**PROBLEM REQUIREMENTS:**
An exact copy is required of every line from the one with "The width and height of the screenshot is (478, 212)." through the end of the data below, and the pictures must stay out of it.

Stored records
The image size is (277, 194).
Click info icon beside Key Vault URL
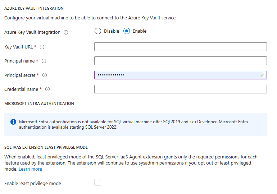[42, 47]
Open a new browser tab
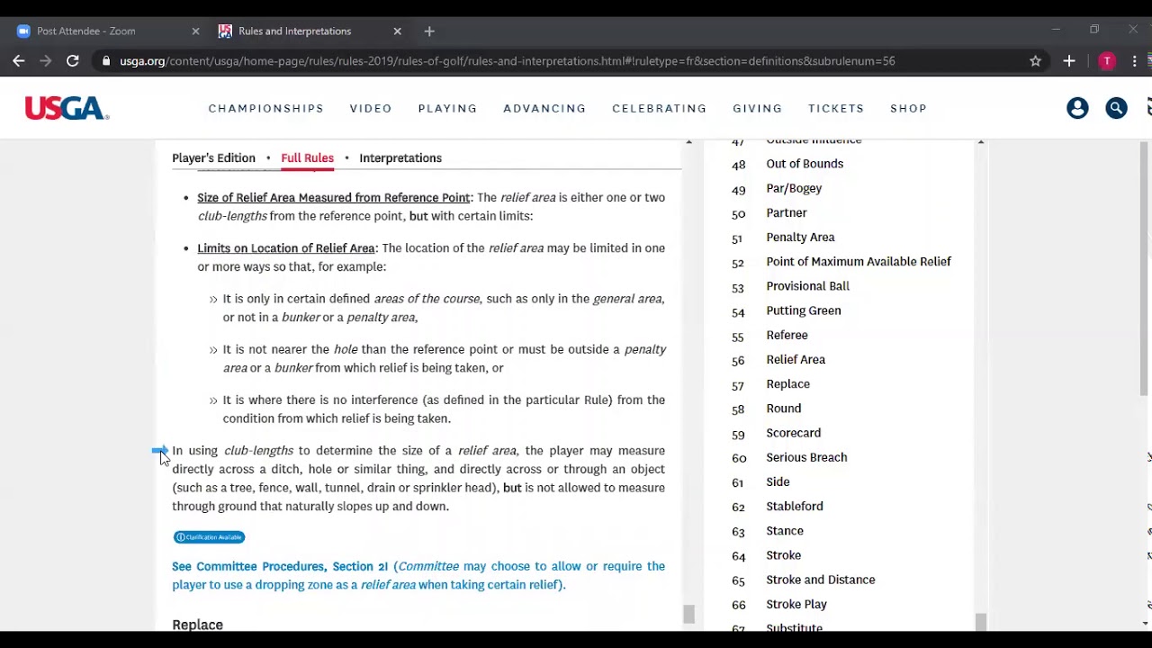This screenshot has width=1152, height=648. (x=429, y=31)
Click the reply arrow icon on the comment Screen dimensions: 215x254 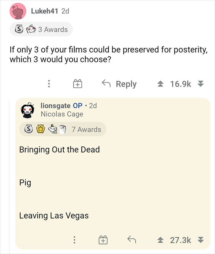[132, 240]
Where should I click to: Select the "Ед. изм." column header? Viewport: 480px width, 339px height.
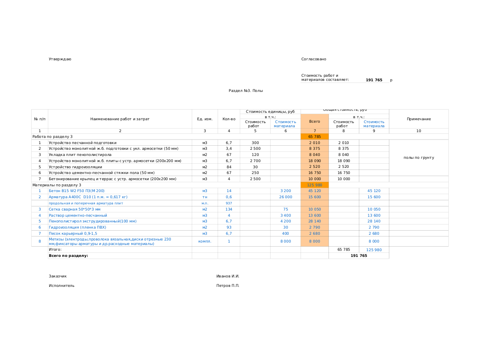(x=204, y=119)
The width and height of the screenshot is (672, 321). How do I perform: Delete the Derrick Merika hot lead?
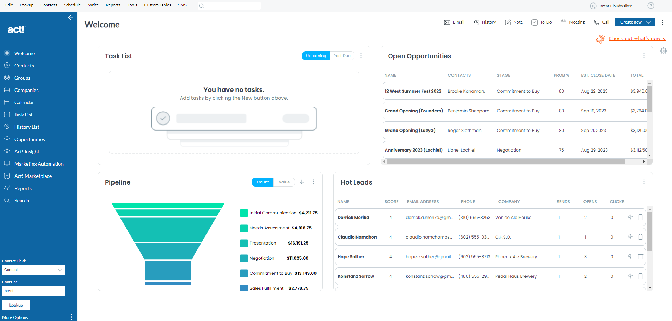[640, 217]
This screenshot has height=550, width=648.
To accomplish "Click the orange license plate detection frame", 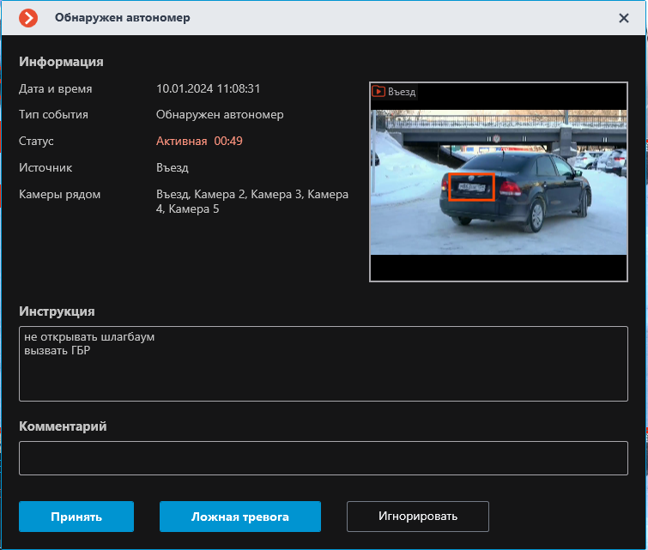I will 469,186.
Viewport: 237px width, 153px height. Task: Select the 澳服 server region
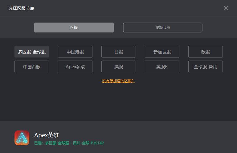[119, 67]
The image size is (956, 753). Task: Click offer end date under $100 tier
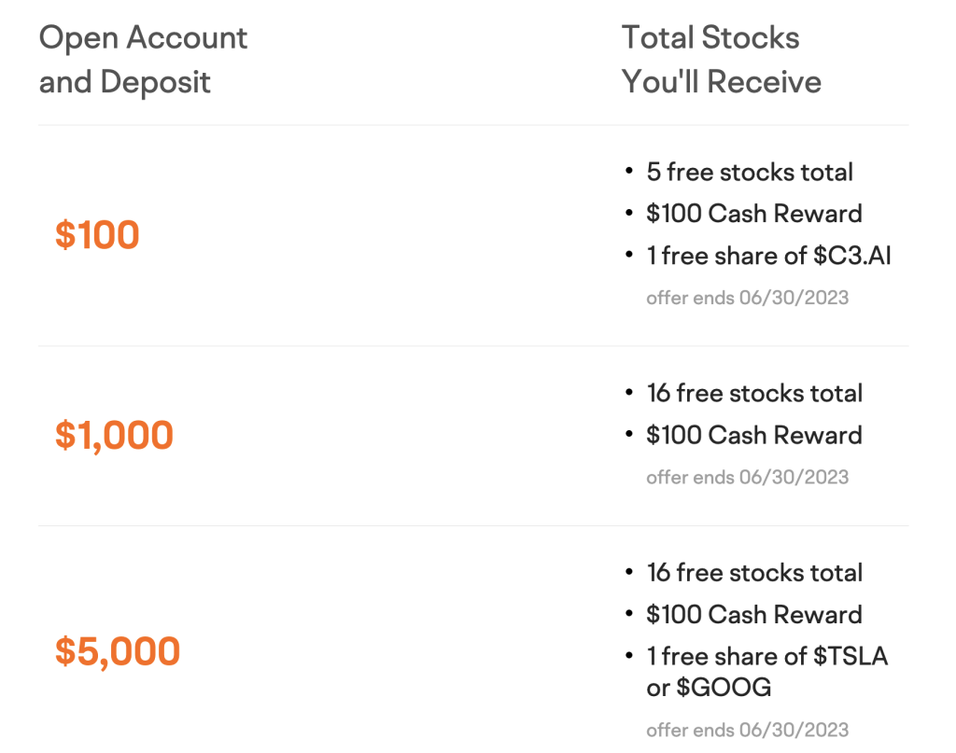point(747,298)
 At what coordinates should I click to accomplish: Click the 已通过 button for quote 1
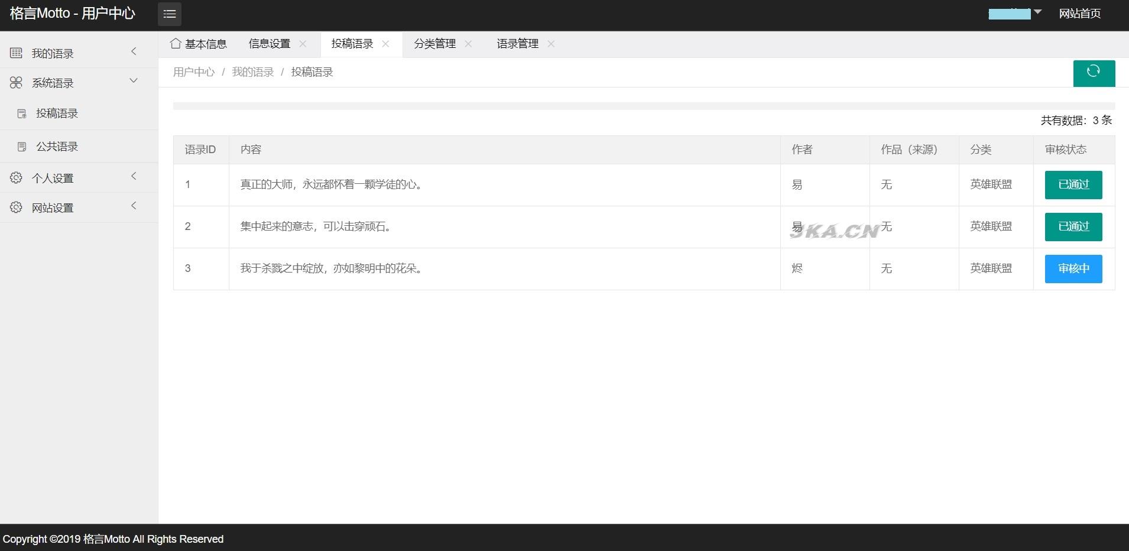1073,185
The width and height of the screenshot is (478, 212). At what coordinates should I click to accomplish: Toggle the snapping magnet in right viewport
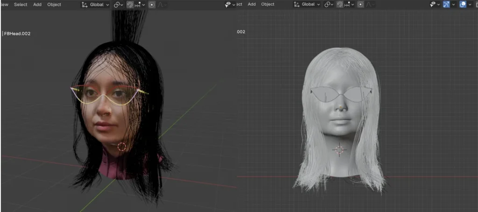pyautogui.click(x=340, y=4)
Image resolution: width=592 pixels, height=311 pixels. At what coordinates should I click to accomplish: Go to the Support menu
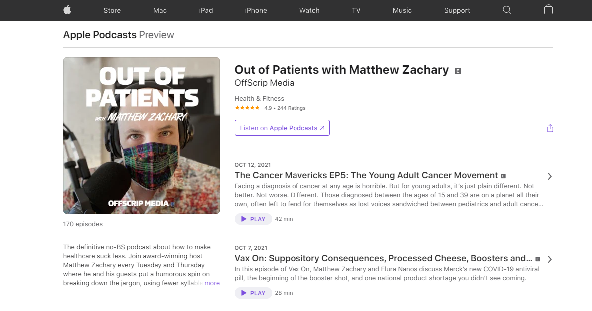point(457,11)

**WRITTEN ANSWER:**
The width and height of the screenshot is (478, 212). At what coordinates should I click to accomplish: Toggle the snapping magnet in right viewport
pyautogui.click(x=340, y=4)
Image resolution: width=592 pixels, height=311 pixels. At what coordinates should I click to accomplish: Go to the Support menu
point(457,11)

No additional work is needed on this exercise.